** begin Document passage **
Scope and Methodology
The authors focus on fluid-related PDEs, analyzing research that employs ML to solve these equations more efficiently than traditional numerical methods. They consider 82 articles and identify common pitfalls like weak baselines and reporting biases.
Weak Baselines
Two primary rules are established for ensuring fair comparisons between ML-based solvers and traditional numerical methods:
- Rule 1: Comparisons at Equal Accuracy or Equal Runtime: Comparing efficiency (or speed) only makes sense if both methods have the same accuracy. Violations occur when a high-accuracy traditional method is compared with a less accurate ML approach.
- Rule 2: Compare to an Efficient Numerical Method: It's crucial to compare ML-based solvers to state-of-the-art, highly efficient numerical methods, rather than older or less efficient ones.
The paper reports that 79% of the reviewed studies violated at least one of these rules. For instance, many articles compared their ML-based solvers against outdated or suboptimal numerical baselines, thus overestimating the advantage of the ML approach.
Reporting Biases
The analysis also identifies a pervasive bias towards reporting positive results. The paper finds that 94.8% of the reviewed articles only mentioned positive results, while only 5.2% mentioned both positive and negative results. None of the articles reported solely negative outcomes. This imbalance suggests a significant publication bias, where negative results are either discouraged or omitted, leading to an inflated perception of ML tools' effectiveness.
** end Document passage **
[Written problem]:
Print the passage on machine-learning solvers for fluid equations word for word, from "The paper reports" to "the ML approach.".
** begin Raw data **
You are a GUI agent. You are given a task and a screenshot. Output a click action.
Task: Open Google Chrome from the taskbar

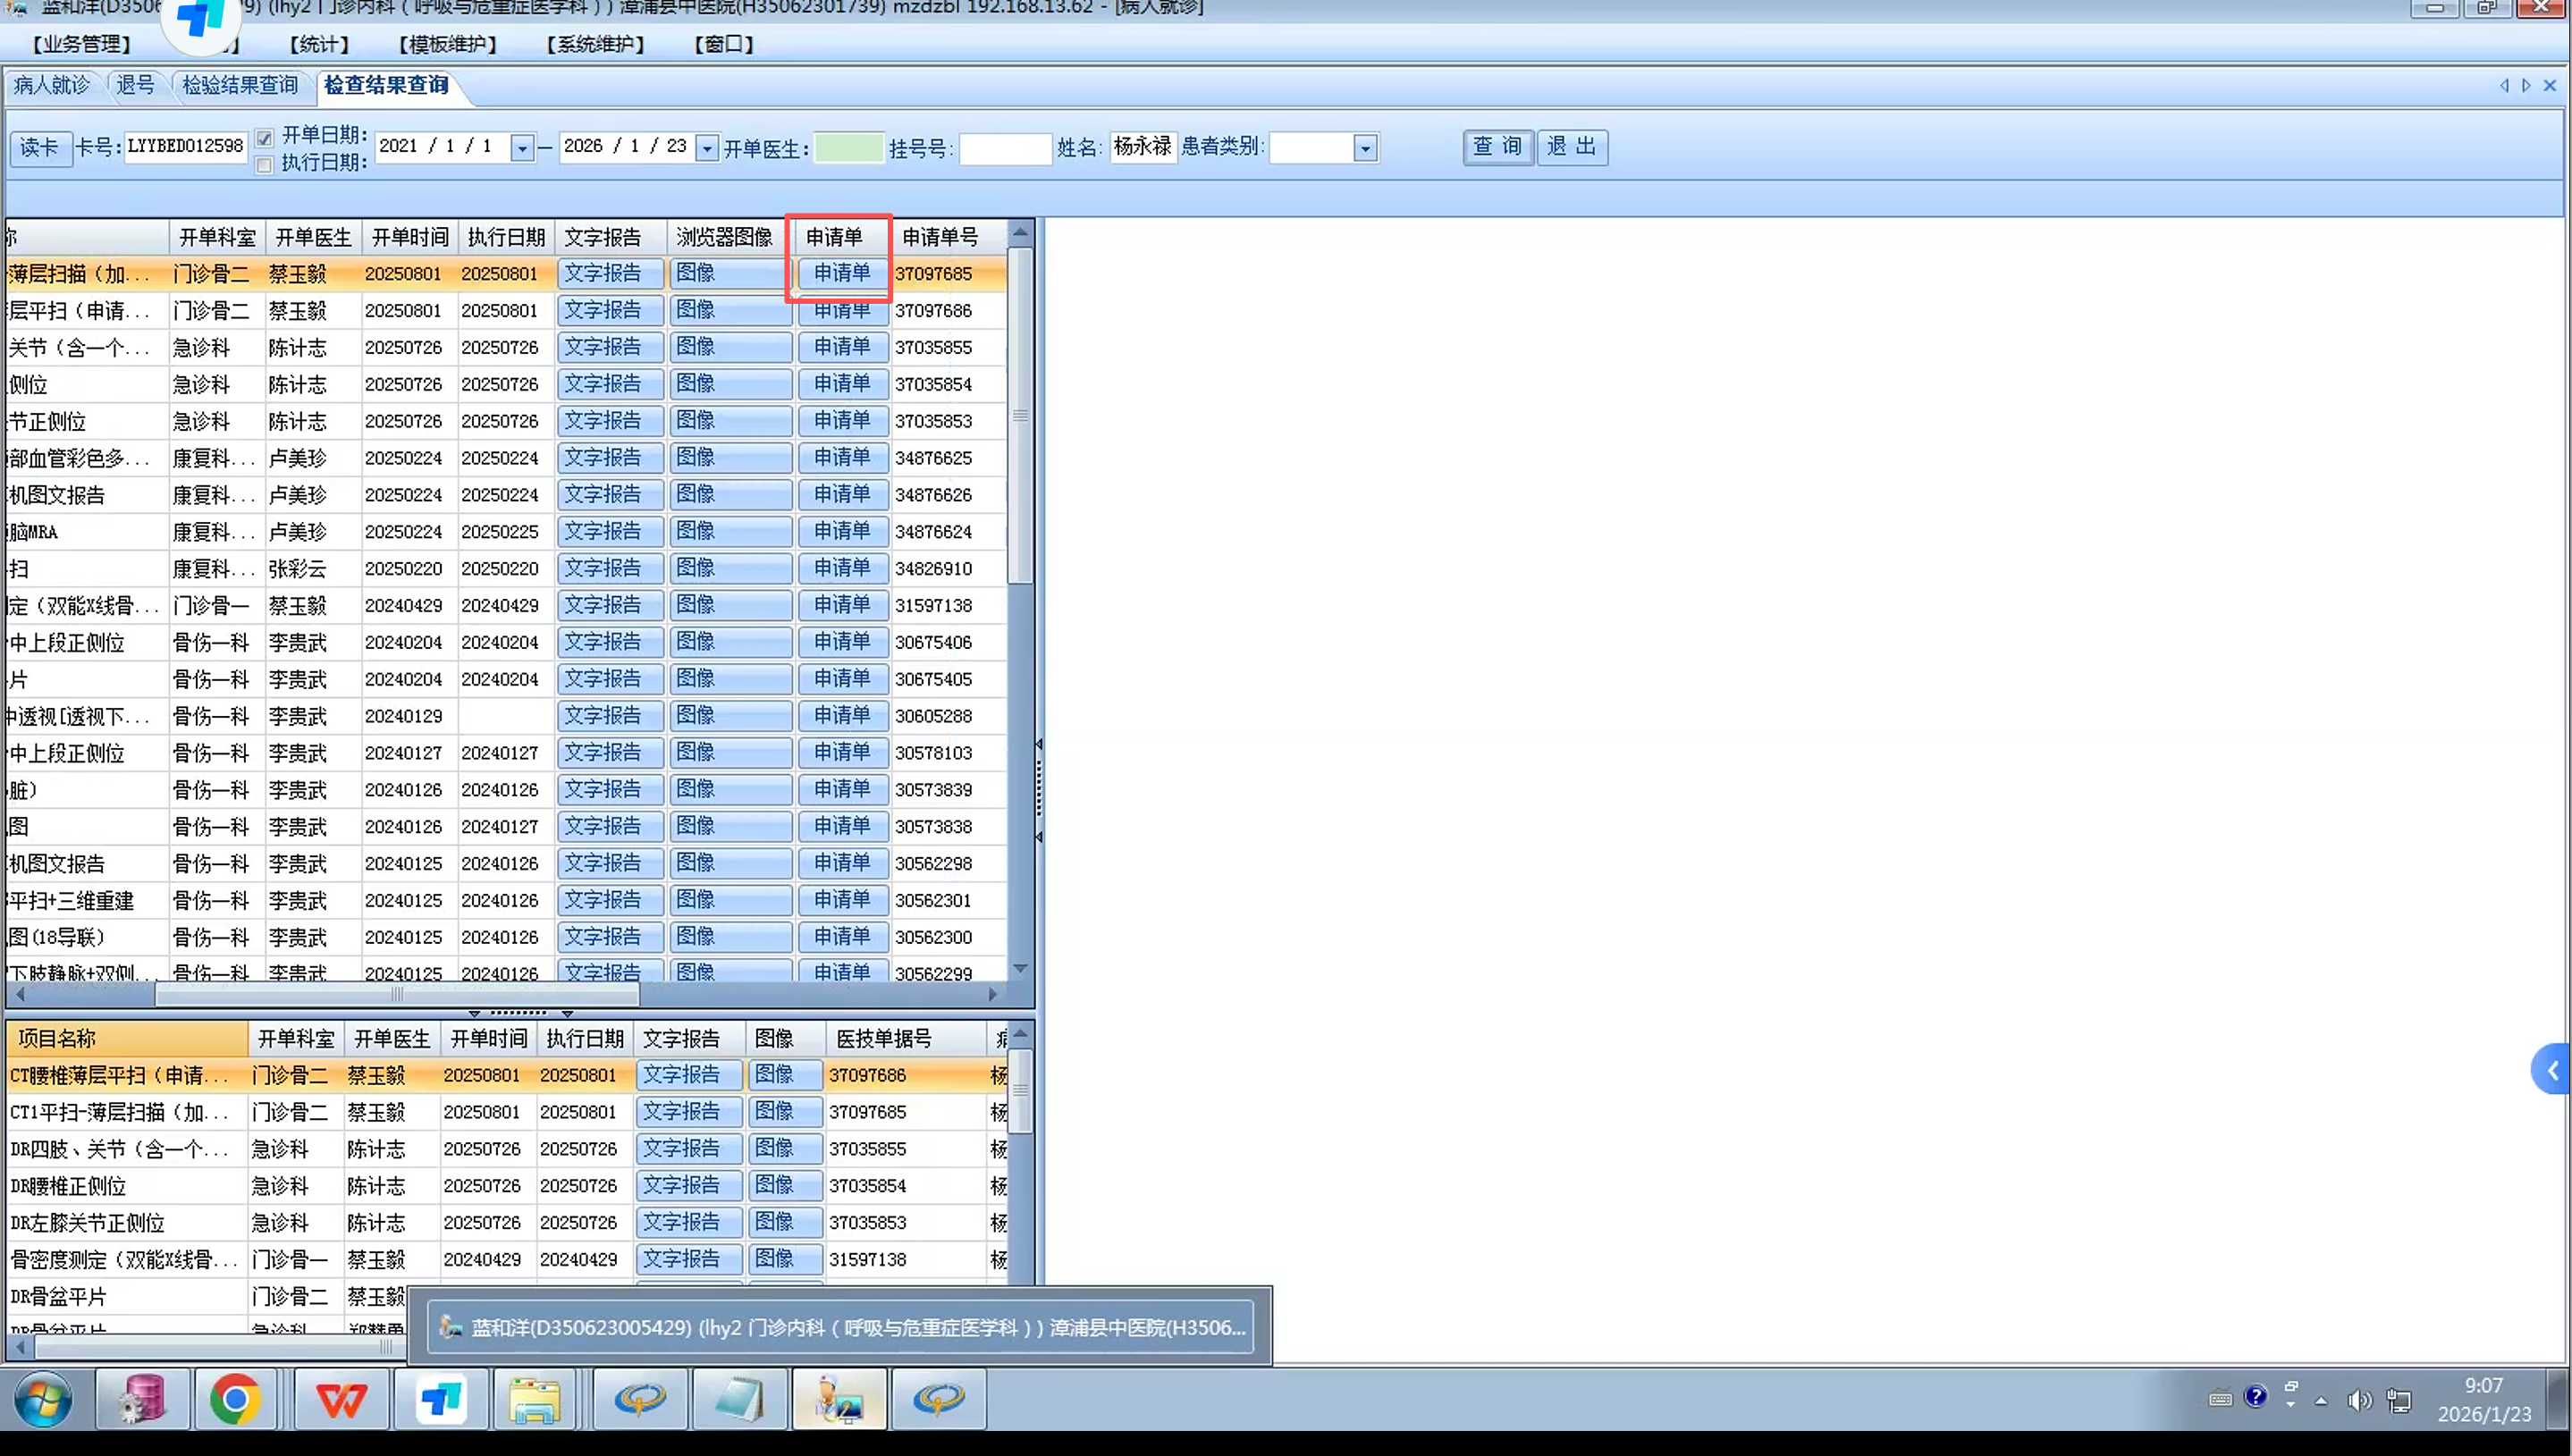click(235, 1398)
** end Raw data **
[Exercise answer]:
The paper reports that 79% of the reviewed studies violated at least one of these rules. For instance, many articles compared their ML-based solvers against outdated or suboptimal numerical baselines, thus overestimating the advantage of the ML approach.